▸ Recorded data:
────────────────

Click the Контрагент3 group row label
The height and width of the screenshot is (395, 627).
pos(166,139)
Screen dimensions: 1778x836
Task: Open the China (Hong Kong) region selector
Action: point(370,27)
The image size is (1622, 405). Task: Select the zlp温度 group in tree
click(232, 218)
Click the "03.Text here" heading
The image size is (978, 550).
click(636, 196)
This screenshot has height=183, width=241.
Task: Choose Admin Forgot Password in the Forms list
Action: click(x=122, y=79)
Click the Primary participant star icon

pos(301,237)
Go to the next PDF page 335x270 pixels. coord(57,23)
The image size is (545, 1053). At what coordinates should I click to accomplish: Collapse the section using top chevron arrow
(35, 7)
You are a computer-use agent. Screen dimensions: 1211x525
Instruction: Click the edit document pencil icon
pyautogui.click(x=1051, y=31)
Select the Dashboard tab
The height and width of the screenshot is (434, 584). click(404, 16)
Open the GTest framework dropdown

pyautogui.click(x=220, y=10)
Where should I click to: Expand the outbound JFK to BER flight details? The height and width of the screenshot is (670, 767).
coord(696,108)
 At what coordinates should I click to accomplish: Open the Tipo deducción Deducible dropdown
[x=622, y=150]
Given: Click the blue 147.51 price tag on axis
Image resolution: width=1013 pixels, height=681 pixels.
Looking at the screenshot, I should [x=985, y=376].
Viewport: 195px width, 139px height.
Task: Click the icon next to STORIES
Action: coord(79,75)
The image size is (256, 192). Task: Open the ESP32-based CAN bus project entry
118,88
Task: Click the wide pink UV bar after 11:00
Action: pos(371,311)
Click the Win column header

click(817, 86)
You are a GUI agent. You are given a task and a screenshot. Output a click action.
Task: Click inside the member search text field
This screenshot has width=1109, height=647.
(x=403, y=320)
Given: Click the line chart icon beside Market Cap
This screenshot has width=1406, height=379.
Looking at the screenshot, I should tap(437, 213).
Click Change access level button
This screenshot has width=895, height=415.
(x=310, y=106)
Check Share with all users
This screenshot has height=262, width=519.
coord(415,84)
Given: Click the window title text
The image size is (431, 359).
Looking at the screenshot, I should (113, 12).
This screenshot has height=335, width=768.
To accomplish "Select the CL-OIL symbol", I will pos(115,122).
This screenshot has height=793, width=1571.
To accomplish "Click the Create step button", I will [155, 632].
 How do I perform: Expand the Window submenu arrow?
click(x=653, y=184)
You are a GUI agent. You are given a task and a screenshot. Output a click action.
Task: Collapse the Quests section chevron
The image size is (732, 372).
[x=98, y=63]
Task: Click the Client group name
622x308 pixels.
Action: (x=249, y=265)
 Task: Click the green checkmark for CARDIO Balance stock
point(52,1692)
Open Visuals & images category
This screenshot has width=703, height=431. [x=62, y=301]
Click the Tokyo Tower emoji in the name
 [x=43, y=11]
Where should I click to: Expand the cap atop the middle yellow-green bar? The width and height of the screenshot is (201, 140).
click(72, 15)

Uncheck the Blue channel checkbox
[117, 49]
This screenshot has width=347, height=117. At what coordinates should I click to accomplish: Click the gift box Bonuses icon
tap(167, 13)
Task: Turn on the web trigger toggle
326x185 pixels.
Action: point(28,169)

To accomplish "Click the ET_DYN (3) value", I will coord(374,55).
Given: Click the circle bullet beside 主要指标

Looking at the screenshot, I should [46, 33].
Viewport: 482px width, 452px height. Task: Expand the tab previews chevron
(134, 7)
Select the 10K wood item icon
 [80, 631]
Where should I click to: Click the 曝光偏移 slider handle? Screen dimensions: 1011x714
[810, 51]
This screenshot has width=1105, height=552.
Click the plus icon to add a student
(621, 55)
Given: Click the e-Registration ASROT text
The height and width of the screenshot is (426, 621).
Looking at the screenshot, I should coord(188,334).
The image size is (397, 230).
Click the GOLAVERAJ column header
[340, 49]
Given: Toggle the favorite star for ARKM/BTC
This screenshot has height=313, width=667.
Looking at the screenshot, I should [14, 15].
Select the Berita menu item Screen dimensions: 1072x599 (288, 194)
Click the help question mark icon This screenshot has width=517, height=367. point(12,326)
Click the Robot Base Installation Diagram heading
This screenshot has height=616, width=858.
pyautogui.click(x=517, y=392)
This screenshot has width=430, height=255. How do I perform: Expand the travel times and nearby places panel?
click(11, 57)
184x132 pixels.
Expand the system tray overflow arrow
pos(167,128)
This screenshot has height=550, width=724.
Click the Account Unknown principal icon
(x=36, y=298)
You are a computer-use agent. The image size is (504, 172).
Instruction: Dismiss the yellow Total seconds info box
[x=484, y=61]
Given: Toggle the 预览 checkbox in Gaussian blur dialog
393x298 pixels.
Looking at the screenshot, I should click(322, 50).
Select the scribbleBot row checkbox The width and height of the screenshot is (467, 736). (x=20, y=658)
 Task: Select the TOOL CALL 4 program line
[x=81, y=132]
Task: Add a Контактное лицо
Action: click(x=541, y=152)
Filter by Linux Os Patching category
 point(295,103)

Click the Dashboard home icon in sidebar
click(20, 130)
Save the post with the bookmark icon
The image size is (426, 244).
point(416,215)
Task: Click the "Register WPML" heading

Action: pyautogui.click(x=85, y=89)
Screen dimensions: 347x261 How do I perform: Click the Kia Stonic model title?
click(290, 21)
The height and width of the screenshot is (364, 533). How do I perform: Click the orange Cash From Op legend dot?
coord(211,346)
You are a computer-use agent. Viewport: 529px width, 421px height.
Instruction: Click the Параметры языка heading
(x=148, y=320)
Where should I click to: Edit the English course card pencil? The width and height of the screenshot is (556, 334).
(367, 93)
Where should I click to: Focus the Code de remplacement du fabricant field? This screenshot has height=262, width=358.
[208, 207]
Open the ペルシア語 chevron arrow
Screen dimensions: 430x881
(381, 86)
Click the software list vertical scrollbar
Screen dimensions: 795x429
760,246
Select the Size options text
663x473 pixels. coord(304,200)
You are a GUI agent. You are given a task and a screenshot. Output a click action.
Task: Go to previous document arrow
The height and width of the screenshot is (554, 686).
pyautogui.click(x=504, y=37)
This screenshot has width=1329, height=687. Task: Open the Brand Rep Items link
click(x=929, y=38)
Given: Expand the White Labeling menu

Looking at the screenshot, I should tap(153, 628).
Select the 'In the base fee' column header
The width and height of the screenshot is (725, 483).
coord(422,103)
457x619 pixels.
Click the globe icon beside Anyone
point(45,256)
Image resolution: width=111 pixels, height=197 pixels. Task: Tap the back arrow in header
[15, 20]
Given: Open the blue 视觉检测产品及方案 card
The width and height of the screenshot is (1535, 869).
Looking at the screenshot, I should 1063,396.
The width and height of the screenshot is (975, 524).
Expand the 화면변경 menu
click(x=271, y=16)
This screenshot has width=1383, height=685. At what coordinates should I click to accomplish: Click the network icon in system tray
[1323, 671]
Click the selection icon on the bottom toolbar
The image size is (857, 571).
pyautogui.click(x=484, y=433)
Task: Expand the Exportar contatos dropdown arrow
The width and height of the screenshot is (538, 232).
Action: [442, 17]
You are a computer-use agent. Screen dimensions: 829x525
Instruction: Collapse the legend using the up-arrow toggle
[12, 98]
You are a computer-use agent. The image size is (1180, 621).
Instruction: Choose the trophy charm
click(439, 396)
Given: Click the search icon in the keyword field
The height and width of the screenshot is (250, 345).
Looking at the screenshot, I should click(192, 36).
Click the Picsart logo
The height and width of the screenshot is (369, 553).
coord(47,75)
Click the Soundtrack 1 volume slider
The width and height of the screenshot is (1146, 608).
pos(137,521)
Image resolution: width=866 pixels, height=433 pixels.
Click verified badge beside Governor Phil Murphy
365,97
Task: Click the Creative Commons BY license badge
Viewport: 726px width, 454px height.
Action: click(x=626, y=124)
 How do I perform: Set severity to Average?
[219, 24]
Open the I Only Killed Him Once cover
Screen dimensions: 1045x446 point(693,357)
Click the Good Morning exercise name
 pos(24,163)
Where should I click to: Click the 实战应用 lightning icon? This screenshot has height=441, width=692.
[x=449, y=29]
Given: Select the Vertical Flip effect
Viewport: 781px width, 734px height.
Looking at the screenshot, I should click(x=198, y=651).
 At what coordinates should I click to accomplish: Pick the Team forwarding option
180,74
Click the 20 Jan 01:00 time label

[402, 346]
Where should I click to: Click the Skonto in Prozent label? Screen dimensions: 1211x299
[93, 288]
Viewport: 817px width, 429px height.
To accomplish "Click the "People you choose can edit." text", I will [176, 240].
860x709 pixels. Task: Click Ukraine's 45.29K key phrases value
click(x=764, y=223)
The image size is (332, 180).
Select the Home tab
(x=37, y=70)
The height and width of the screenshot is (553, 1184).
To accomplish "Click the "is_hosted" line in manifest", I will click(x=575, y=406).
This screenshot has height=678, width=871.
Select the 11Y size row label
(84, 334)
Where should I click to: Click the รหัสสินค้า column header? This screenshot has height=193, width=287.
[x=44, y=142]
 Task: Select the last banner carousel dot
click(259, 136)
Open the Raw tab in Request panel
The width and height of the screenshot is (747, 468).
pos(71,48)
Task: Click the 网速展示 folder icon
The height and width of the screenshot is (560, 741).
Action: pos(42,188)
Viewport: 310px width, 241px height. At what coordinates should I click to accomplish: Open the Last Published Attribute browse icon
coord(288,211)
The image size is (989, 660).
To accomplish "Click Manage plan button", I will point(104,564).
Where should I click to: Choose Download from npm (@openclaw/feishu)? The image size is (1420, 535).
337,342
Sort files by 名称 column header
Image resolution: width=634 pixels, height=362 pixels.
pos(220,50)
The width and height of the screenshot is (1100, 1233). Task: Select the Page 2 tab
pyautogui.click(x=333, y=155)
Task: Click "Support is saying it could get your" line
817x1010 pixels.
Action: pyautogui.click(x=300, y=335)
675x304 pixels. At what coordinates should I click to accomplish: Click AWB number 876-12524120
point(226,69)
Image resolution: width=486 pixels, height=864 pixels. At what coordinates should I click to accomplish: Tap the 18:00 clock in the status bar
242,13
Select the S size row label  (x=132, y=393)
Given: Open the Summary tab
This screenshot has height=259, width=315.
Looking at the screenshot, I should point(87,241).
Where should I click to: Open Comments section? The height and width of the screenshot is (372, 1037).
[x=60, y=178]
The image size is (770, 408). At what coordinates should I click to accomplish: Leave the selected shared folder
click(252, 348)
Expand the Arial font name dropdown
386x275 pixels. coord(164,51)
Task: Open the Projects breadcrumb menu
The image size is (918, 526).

────────────────

Each line above with the string "computer" in it should be located and copied.

You are a computer-use agent. Screen dimensions: 1211x525
You are a computer-use agent. The image size is (504, 172).
You are a computer-use agent. Viewport: 529px width, 421px height.
You are a computer-use agent. Screen dimensions: 829x525
You are a computer-use agent. The image size is (1180, 621).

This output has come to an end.